## What to do
From the top of the records below, return each line exactly, ending with the line that contains "Frames & Data Center Cabinets (74, 2101)".

---

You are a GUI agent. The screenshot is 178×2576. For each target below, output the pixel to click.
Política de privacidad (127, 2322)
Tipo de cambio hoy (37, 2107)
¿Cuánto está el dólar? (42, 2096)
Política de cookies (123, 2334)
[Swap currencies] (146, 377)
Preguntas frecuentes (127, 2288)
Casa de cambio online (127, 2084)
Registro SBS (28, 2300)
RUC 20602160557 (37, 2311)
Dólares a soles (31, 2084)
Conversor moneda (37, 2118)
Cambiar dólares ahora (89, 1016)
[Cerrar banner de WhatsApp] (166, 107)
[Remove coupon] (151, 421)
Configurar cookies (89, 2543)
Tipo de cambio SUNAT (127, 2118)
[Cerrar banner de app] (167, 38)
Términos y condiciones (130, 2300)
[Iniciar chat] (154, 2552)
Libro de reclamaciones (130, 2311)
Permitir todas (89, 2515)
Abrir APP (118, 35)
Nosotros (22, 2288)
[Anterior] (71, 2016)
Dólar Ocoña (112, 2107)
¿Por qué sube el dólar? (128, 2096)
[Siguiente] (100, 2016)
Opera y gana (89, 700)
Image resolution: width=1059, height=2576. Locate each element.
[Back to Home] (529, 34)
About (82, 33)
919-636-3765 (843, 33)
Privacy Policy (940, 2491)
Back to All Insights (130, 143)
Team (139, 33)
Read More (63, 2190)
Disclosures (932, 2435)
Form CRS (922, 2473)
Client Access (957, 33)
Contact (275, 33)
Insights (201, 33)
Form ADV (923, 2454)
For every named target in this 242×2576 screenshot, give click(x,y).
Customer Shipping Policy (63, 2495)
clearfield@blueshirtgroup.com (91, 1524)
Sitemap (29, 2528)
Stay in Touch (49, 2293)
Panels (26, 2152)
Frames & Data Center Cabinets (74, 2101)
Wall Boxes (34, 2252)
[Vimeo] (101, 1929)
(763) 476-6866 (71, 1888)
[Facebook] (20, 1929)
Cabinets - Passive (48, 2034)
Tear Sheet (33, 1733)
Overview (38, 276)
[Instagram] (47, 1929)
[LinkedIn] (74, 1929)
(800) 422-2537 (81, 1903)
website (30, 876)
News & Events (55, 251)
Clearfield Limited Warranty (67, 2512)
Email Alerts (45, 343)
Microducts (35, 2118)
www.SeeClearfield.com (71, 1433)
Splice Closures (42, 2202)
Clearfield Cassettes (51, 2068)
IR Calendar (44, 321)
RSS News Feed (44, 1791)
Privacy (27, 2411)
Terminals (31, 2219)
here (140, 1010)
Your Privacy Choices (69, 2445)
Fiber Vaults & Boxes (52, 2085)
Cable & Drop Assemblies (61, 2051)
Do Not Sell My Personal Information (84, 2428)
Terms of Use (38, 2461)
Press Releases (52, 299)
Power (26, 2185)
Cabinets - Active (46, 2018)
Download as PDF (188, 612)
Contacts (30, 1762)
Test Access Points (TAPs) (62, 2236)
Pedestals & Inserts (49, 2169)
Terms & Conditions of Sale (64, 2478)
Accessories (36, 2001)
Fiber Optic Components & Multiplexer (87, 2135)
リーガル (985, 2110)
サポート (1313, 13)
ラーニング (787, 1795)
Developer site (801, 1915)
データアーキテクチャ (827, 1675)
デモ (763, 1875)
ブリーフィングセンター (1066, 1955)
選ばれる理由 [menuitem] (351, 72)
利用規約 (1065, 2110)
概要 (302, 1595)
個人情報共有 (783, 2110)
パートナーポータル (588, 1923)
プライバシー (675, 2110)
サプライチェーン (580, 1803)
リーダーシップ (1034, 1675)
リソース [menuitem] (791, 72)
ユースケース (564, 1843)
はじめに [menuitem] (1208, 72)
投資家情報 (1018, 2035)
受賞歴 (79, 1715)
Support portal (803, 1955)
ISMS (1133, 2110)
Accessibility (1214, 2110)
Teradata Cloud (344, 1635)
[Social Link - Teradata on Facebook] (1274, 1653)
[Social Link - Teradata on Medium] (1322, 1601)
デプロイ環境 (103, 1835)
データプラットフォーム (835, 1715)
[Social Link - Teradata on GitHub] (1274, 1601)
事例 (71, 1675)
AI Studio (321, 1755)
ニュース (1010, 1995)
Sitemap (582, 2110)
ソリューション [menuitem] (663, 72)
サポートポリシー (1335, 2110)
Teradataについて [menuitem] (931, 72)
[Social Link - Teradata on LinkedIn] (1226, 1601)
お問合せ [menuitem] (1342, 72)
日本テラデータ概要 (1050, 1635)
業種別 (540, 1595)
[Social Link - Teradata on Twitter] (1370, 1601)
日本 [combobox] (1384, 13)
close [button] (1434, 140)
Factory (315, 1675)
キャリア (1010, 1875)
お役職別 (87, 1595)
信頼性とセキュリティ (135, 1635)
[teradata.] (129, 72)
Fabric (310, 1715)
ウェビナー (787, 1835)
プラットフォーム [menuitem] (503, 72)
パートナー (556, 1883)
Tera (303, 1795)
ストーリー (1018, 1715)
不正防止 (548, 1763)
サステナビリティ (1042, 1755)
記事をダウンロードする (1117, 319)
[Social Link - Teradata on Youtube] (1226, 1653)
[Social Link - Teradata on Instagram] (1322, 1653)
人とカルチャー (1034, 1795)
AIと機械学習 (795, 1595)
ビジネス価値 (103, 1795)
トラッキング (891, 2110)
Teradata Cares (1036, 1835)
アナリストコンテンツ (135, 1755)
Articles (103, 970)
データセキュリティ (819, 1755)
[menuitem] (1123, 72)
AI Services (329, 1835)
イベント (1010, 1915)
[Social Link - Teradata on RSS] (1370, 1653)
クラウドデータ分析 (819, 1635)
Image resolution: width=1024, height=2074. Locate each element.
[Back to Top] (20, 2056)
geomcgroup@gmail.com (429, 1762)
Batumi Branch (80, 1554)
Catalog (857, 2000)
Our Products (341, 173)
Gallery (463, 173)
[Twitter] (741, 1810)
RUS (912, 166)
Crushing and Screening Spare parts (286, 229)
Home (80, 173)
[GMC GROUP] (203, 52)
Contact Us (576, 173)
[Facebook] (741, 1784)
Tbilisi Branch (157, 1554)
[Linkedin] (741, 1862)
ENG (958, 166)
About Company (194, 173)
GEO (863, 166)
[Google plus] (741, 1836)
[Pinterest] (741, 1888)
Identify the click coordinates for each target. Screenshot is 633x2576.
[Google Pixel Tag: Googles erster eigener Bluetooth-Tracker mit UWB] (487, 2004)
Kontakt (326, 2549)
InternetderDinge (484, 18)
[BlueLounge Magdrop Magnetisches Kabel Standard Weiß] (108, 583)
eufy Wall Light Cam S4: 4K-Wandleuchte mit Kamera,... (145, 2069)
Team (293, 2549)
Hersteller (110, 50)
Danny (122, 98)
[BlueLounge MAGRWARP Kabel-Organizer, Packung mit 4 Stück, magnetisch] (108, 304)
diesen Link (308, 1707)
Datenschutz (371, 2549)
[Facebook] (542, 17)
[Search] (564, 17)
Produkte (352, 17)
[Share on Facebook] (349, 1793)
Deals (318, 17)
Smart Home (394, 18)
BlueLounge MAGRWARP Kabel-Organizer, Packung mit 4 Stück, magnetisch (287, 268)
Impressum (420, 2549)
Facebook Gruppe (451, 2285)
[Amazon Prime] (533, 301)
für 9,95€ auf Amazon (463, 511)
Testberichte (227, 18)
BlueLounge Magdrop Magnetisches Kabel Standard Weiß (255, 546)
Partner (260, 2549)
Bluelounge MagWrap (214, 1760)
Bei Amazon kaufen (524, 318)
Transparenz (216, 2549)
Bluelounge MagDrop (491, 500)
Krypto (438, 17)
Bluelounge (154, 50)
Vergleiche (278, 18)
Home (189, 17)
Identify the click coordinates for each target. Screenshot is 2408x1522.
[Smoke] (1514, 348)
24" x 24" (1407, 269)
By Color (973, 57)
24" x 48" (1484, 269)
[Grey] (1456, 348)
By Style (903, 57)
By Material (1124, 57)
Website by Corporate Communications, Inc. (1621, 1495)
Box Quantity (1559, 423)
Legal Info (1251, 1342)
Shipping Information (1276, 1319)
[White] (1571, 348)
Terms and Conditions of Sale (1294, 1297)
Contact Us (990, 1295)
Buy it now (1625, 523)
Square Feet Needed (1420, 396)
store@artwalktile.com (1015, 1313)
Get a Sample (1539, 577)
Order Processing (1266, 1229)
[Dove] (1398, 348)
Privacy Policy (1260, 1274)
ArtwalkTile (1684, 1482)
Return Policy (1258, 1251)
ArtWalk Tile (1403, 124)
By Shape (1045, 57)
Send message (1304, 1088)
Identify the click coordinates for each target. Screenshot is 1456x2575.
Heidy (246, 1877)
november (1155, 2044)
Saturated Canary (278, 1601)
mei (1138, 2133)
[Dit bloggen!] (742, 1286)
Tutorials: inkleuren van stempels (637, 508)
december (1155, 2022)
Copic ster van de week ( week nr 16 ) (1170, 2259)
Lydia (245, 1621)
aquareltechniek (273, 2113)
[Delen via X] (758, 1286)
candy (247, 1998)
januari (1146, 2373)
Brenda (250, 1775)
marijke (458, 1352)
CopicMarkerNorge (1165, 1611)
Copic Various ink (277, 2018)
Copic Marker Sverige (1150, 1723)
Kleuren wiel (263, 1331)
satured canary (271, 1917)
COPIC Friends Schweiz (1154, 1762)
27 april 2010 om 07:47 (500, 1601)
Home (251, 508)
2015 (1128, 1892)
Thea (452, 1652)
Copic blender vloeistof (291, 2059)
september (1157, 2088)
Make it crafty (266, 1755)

---

## Expected answer
You are a GUI agent. The screenshot is 178×2576. For each target below, output the pixel to click.
Política de privacidad (127, 2322)
Tipo de cambio hoy (37, 2107)
¿Cuánto está el dólar? (42, 2096)
Política de cookies (123, 2334)
[Swap currencies] (146, 377)
Preguntas frecuentes (127, 2288)
Casa de cambio online (127, 2084)
Registro SBS (28, 2300)
RUC 20602160557 (37, 2311)
Dólares a soles (31, 2084)
Conversor moneda (37, 2118)
Cambiar dólares ahora (89, 1016)
[Cerrar banner de WhatsApp] (166, 107)
[Remove coupon] (151, 421)
Configurar cookies (89, 2543)
Tipo de cambio SUNAT (127, 2118)
[Cerrar banner de app] (167, 38)
Términos y condiciones (130, 2300)
[Iniciar chat] (154, 2552)
Libro de reclamaciones (130, 2311)
Permitir todas (89, 2515)
Abrir APP (118, 35)
Nosotros (22, 2288)
[Anterior] (71, 2016)
Dólar Ocoña (112, 2107)
¿Por qué sube el dólar? (128, 2096)
[Siguiente] (100, 2016)
Opera y gana (89, 700)
Image resolution: width=1059, height=2576. Locate each element.
[Back to Home] (529, 34)
About (82, 33)
919-636-3765 (843, 33)
Privacy Policy (940, 2491)
Back to All Insights (130, 143)
Team (139, 33)
Read More (63, 2190)
Disclosures (932, 2435)
Form CRS (922, 2473)
Client Access (957, 33)
Contact (275, 33)
Insights (201, 33)
Form ADV (923, 2454)
For every named target in this 242×2576 screenshot, give click(x,y).
Customer Shipping Policy (63, 2495)
clearfield@blueshirtgroup.com (91, 1524)
Sitemap (29, 2528)
Stay in Touch (49, 2293)
Panels (26, 2152)
Frames & Data Center Cabinets (74, 2101)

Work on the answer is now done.